REQUESTS ->
a) Reproduce part of the news classification notebook verbatim. Begin at the words "texts, labels, label_names" and stop after "40 unique categories.".
b) In the news classification notebook, what value is assigned to batch_size?
c) Pick up the news classification notebook after its last line and carry it on.

EXCERPTED TEXT ->
Mounted at /content/drive


In [5]:
data_file = "/content/drive/MyDrive/News_Category_Dataset_v2.json"
texts, labels, label_names = load_news_data(data_file)

# The relationship between the actual label and their number label
for idx, name in enumerate(label_names):
    print(f"{idx} → {name}")

The dataset contains 40 unique categories.
0 → ARTS
1 → ARTS & CULTURE
2 → BLACK VOICES
3 → BUSINESS
4 → COLLEGE
5 → COMEDY
6 → CRIME
7 → CULTURE & ARTS
8 → DIVORCE
9 → EDUCATION
10 → ENTERTAINMENT
11 → ENVIRONMENT
12 → FIFTY
13 → FOOD & DRINK
14 → GOOD NEWS
15 → GREEN
16 → HEALTHY LIVING
17 → HOME & LIVING
18 → IMPACT
19 → LATINO VOICES
20 → MEDIA
21 → MONEY
22 → PARENTING
23 → PARENTS
24 → POLITICS
25 → QUEER VOICES
26 → RELIGION
27 → SCIENCE
28 → SPORTS
29 → STYLE
30 → STYLE & BEAUTY
31 → TASTE
32 → TECH
33 → TRAVEL
34 → WEDDINGS
35 → WEIRD NEWS
36 → WELLNESS
37 → WOMEN
38 → WORLD NEWS
39 → WORLDPOST


In [6]:
# Select parameters and model for model training
bert_model_name = 'bert-base-uncased'
num_classes = len(label_names)
max_length = 256
batch_size = 32
num_epochs = 1
learning_rate = 2e-5

In [7]:
# wandb initialization
wandb.init(project="News classification", name="v3", config={
    "Model_name": bert_model_name,
    "Epoch": num_epochs,
    "Batch_size": batch_size,
    "Learning_rate": learning_rate,
    "Max_length": max_length
})

[Some records]
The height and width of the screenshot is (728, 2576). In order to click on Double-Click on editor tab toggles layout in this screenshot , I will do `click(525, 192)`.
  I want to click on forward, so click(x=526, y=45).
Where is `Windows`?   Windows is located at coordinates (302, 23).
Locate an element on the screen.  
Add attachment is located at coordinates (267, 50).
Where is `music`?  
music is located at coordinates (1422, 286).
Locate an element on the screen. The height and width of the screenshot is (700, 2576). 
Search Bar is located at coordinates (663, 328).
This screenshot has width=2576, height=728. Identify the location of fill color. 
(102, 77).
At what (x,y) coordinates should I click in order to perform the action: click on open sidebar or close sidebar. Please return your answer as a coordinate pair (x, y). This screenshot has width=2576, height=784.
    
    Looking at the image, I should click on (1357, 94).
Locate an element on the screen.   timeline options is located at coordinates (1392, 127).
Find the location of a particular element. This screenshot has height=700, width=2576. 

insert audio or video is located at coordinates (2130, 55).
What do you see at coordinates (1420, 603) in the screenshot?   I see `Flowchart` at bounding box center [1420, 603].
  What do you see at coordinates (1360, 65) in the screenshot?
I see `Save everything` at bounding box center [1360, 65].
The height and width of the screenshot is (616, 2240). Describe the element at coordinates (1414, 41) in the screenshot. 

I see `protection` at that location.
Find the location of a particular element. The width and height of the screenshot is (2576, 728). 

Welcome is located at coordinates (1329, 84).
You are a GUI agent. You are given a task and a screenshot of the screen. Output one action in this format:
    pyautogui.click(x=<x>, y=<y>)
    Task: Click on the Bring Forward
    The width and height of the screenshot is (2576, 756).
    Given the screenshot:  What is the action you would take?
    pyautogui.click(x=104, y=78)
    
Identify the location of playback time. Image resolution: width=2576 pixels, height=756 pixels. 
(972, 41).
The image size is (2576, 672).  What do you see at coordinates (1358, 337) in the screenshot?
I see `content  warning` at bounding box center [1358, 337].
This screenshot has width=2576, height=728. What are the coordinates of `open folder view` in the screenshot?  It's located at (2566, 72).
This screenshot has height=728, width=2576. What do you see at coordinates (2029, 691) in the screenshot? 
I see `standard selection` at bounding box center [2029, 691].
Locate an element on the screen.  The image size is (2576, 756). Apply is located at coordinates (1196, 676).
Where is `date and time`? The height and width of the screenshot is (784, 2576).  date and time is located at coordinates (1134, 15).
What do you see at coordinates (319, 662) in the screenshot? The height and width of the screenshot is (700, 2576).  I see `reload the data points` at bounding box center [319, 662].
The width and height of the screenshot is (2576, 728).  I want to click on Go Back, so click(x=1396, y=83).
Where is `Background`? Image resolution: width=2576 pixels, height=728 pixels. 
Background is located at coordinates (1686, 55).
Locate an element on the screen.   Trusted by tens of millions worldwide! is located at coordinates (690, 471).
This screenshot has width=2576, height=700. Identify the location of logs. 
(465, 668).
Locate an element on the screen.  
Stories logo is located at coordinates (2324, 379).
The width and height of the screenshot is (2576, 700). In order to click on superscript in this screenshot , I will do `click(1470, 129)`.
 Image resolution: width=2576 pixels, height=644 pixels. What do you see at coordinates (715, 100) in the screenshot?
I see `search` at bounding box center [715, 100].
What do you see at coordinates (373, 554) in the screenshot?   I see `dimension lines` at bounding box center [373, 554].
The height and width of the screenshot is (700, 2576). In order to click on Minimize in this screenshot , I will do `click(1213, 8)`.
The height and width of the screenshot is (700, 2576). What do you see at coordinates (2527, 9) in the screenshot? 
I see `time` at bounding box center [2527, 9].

ANSWERS TO THE EXERCISES ->
a)
texts, labels, label_names = load_news_data(data_file)

# The relationship between the actual label and their number label
for idx, name in enumerate(label_names):
    print(f"{idx} → {name}")

The dataset contains 40 unique categories.

b) 32

c)
In [8]:
class TextClassificationDataset(Dataset):
    def __init__(self, texts, labels, tokenizer, max_length):
        """
        Dataset for text classification tasks.

        Args:
            texts (List[str]): List of input texts.
            labels (List[int]): List of corresponding labels.
            tokenizer: Tokenizer instance (e.g., from HuggingFace Transformers).
            max_length (int): Maximum sequence length after tokenization.
        """
        self.texts = texts
        self.labels = labels
        self.tokenizer = tokenizer
        self.max_length = max_length

    def __len__(self):
        """
        Returns:
            int: Total number of samples in the dataset.
        """
        return len(self.texts)

    def __getitem__(self, idx):
        """
        Retrieves the tokenized representation and label for a given index.

        Args:
            idx (int): Index of the sample.

        Returns:
            dict: Dictionary with 'input_ids', 'attention_mask', and 'label'.
        """
        text = self.texts[idx]
        label = self.labels[idx]

        # Tokenize the text with padding and truncation
        encoding = self.tokenizer(
            text,
            return_tensors='pt',
            max_length=self.max_length,
            padding='max_length',
            truncation=True
        )

        return {
            'input_ids': encoding['input_ids'].flatten(),           # Token IDs (1D tensor)
            'attention_mask': encoding['attention_mask'].flatten(), # Attention mask (1D tensor)
            'label': torch.tensor(label)                            # Target label (scalar tensor)
        }

In [9]:
# Without mixed precision
# 都加了wandb来记录训练过程，最后跑一次10epoch的
from torch.profiler import profile, record_function, ProfilerActivity

def train_original(model, dataloader, optimizer, scheduler, device, epoch=None):
    model.train()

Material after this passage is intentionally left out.